This course introduces emerging artificial intelligence (AI) models for large-scale biomedical data, including genomics, electronic health records, and medical imaging. Students will learn the fundamentals of deep learning architectures and the role of AI is transforming biomedical research. The course emphasizes ethical considerations, the role of statisticians in developing fair and transparent AI models, and in integrating multiple data types (such as text and image) for deeper biomedical insights. The course concludes with a case study on how AI contributed to COVID-19 research. Students will learn to implement deep learning models in Python and apply them for analyzing real life biomedical data.

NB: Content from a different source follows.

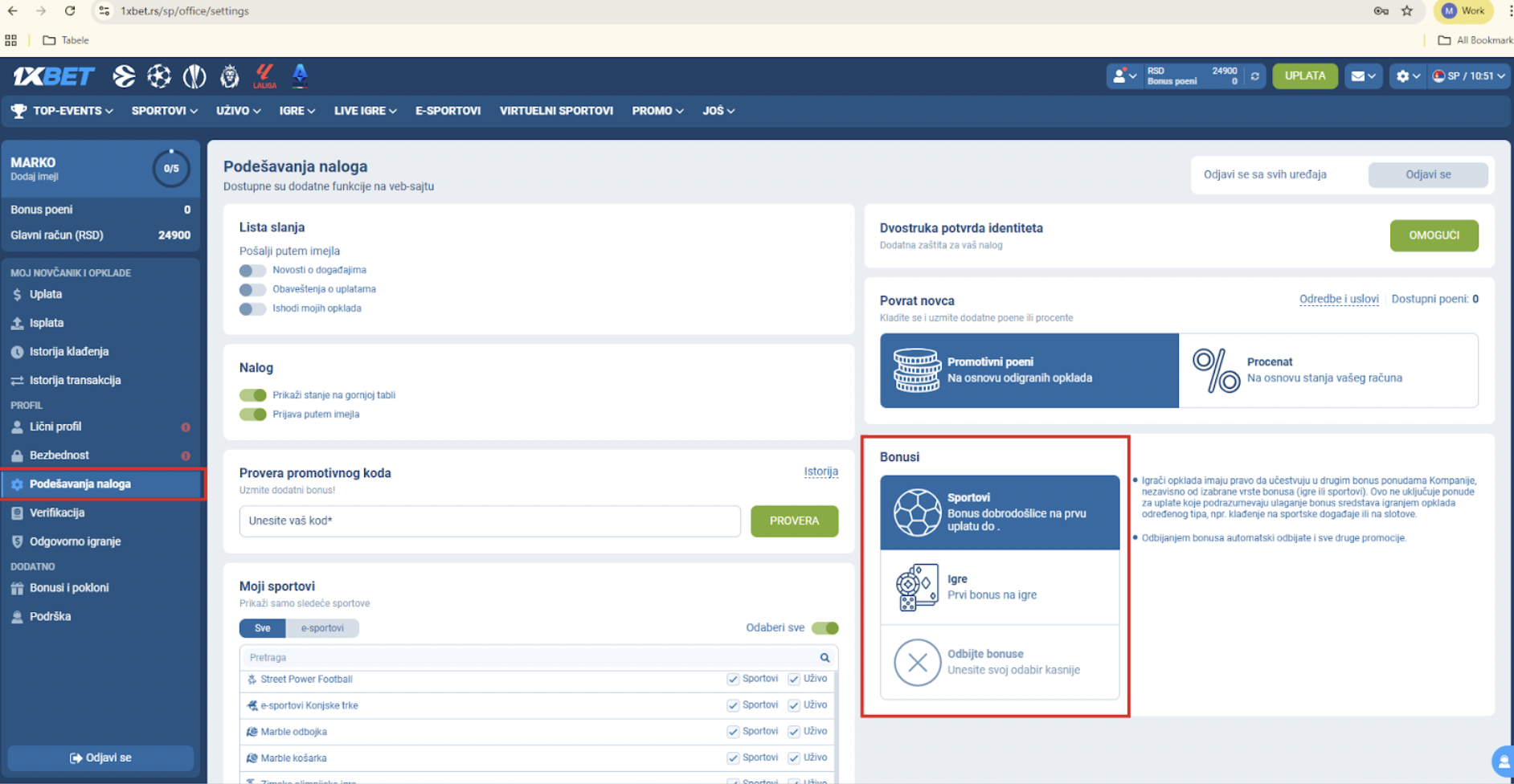This screenshot has height=784, width=1514.
Task: Bookmark page with the star icon
Action: click(x=1406, y=11)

This course is an introduction to important statistical methods and key concepts for genomic data analysis and their applications to human complex diseases such as cancer. Topics include foundational concepts of the human genome, genome-wide association studies (GWAS), differential expression and methylation analysis, Chip-seq data analysis, single-cell RNA-sequencing (scRNA-seq), spatial transcriptomics data and multi-omic analysis. Practical sessions will involve the use of R, Bioconductor, and other relevant tools.

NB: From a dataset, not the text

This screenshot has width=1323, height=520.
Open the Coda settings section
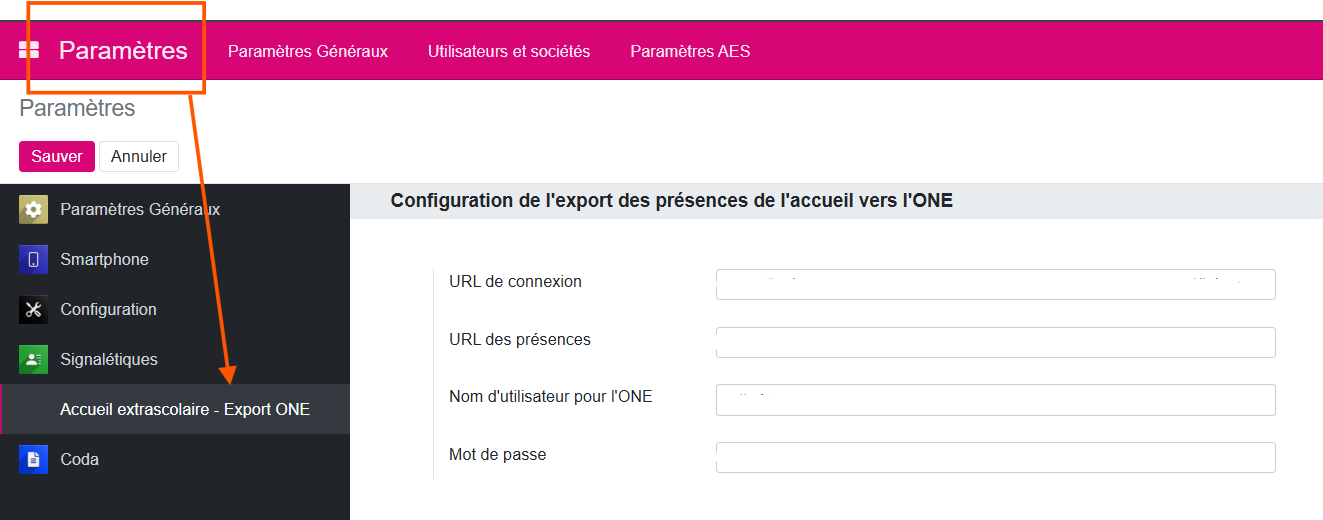[79, 460]
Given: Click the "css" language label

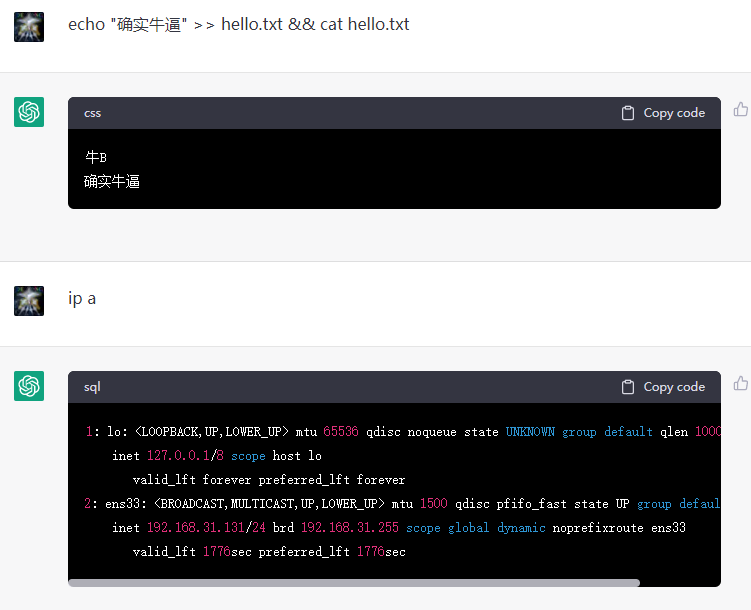Looking at the screenshot, I should click(92, 113).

This course introduces statistical techniques and methods of data analysis, including the use of statistical software (e.g. R). Examples are drawn from the biological, physical, and social sciences. Topics include data description, graphical techniques, exploratory data analyses, random variation and sampling, basic probability, random variables and expected values, confidence intervals and significance tests for one- and two-sample problems for means and proportions, chi-square tests, linear regression, and analysis of variance.